◆ YOUR ASSIGNMENT:
Count up the lines of the data below that contain the string "agent", then give only the total.

◆ DATA FOR ANALYSIS:
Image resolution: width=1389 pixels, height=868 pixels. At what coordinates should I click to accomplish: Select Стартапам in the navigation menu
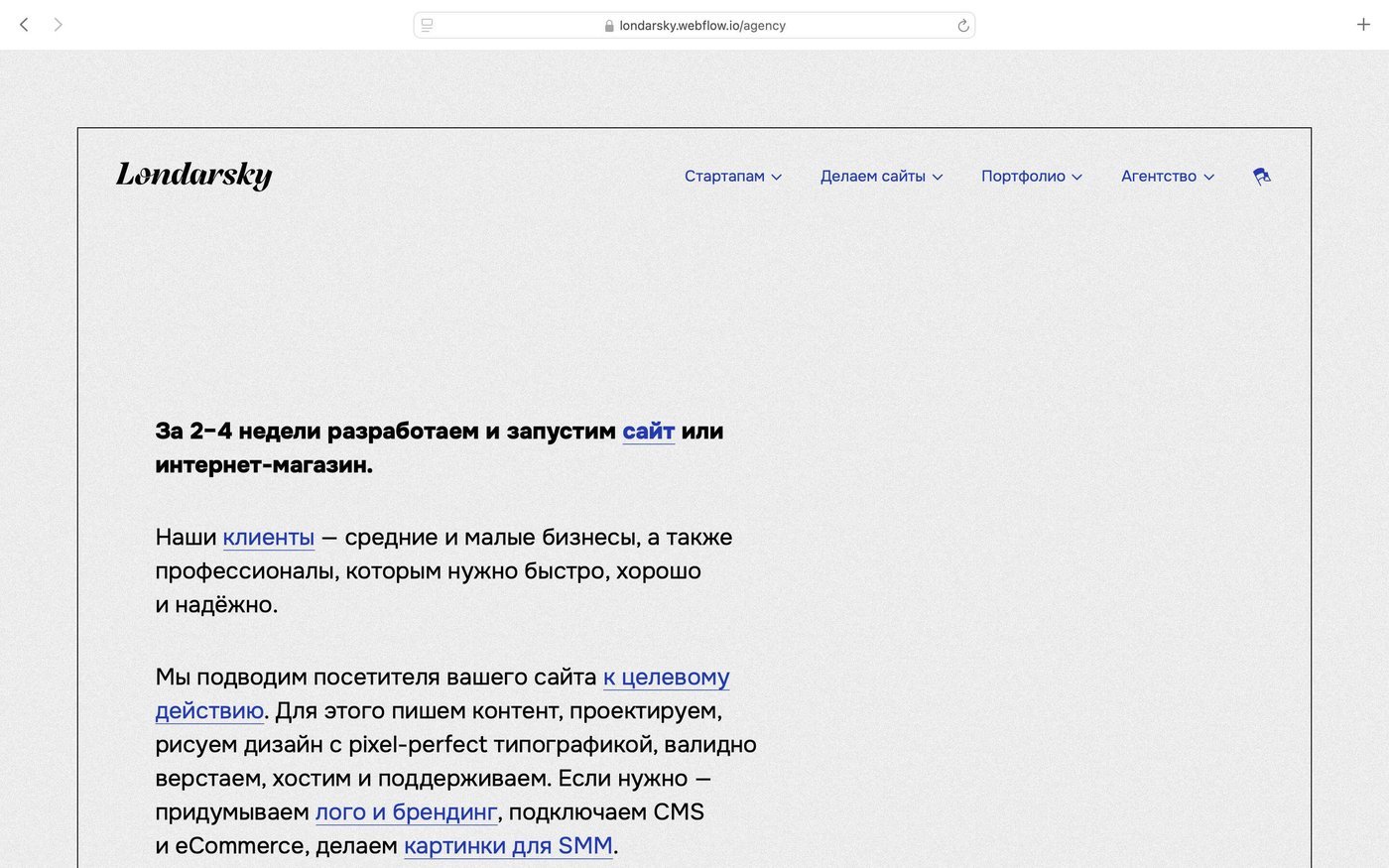(723, 176)
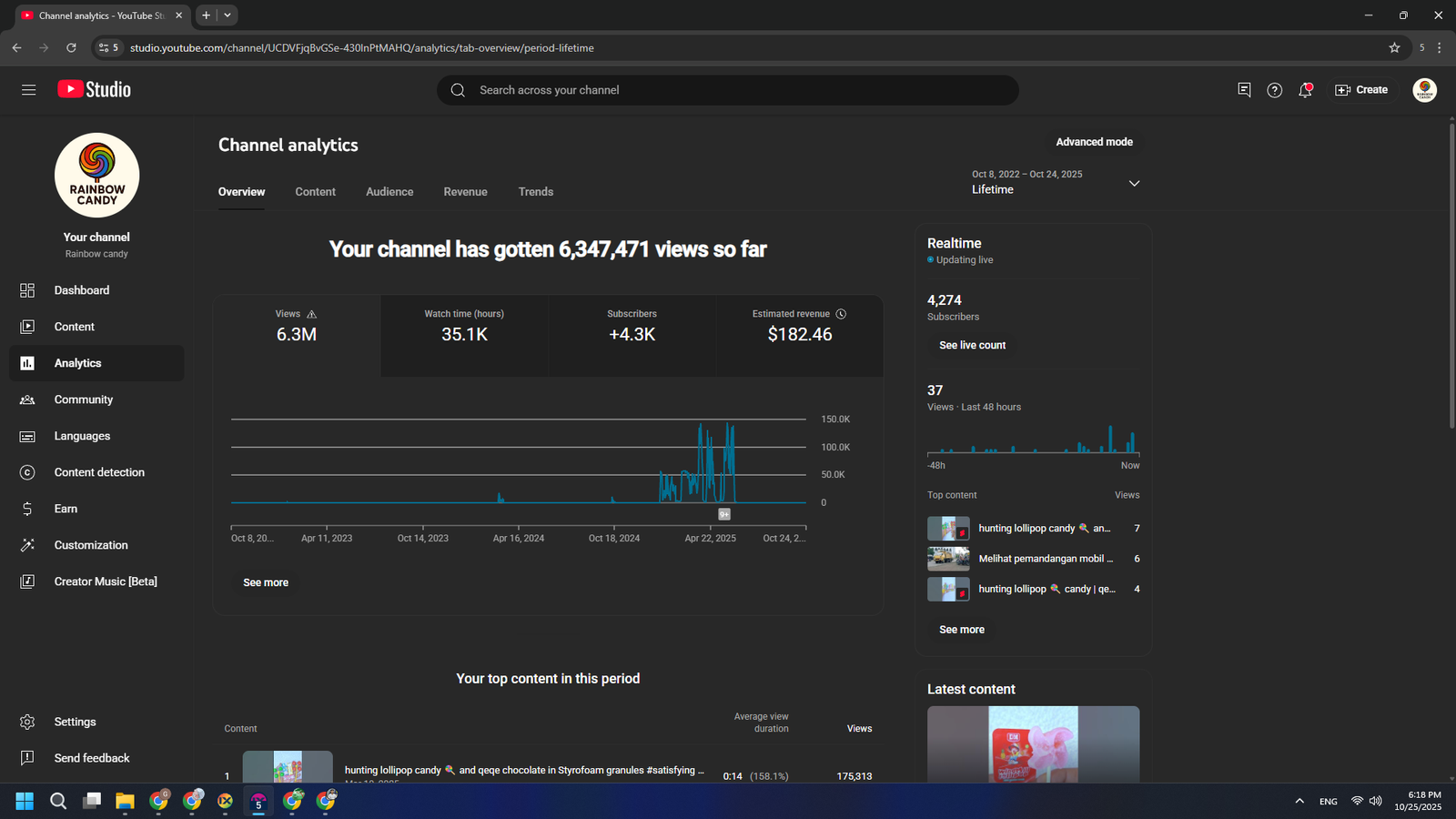Switch to the Revenue tab
Image resolution: width=1456 pixels, height=819 pixels.
[x=465, y=192]
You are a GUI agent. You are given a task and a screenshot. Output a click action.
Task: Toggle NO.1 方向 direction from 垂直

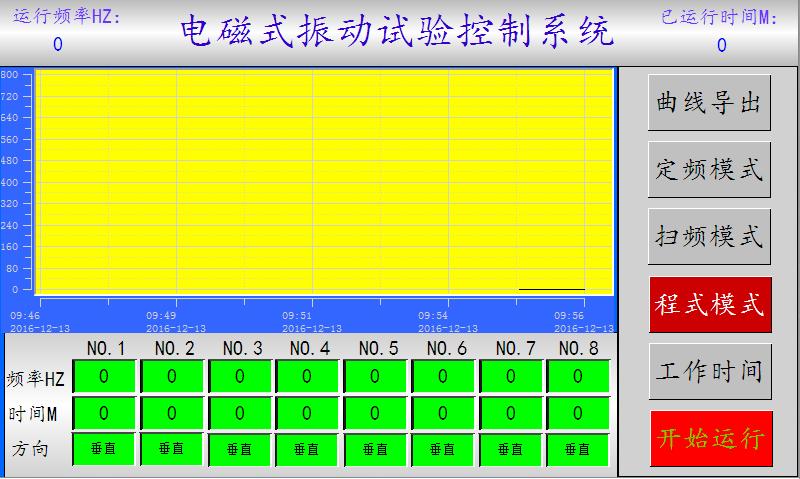click(x=103, y=449)
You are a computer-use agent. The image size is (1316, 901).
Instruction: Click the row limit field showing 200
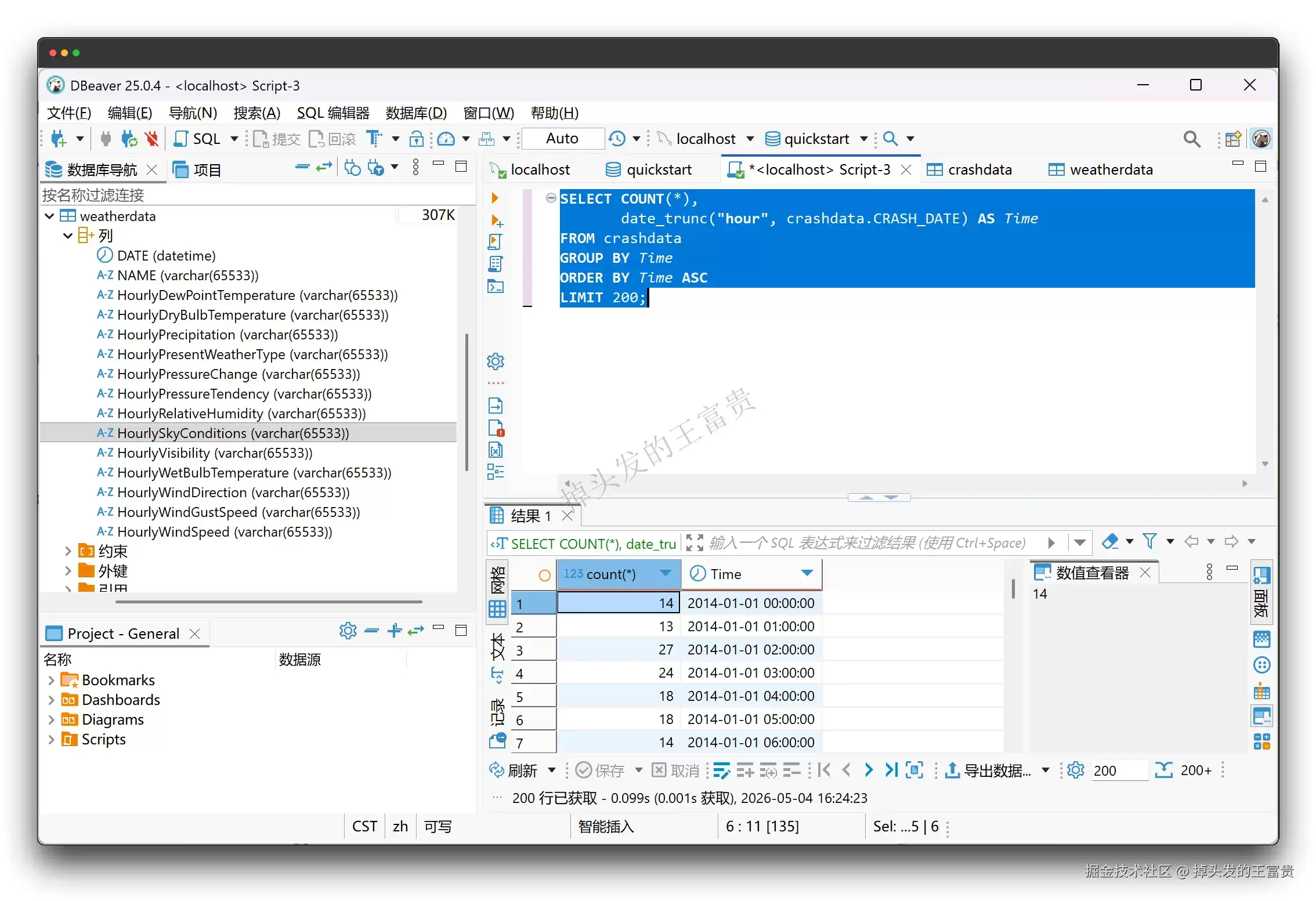1119,770
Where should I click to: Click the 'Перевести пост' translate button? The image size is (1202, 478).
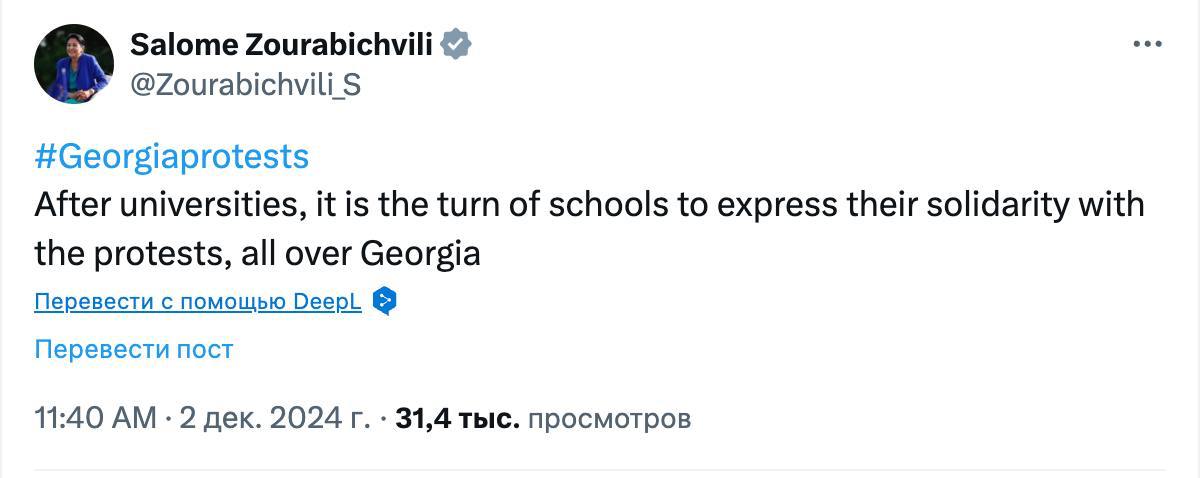134,349
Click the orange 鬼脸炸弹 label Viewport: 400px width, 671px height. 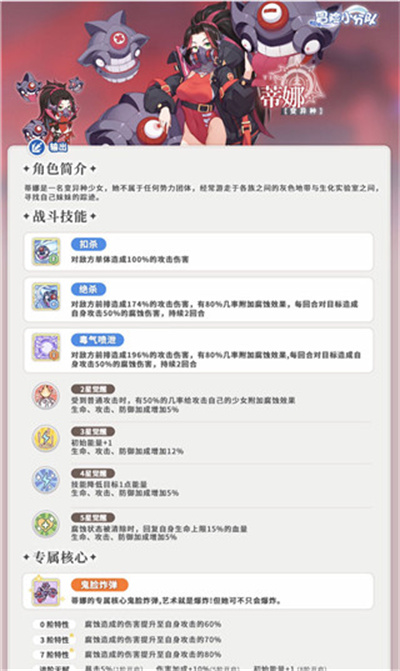[99, 585]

◆ ANSWER SPACE:
2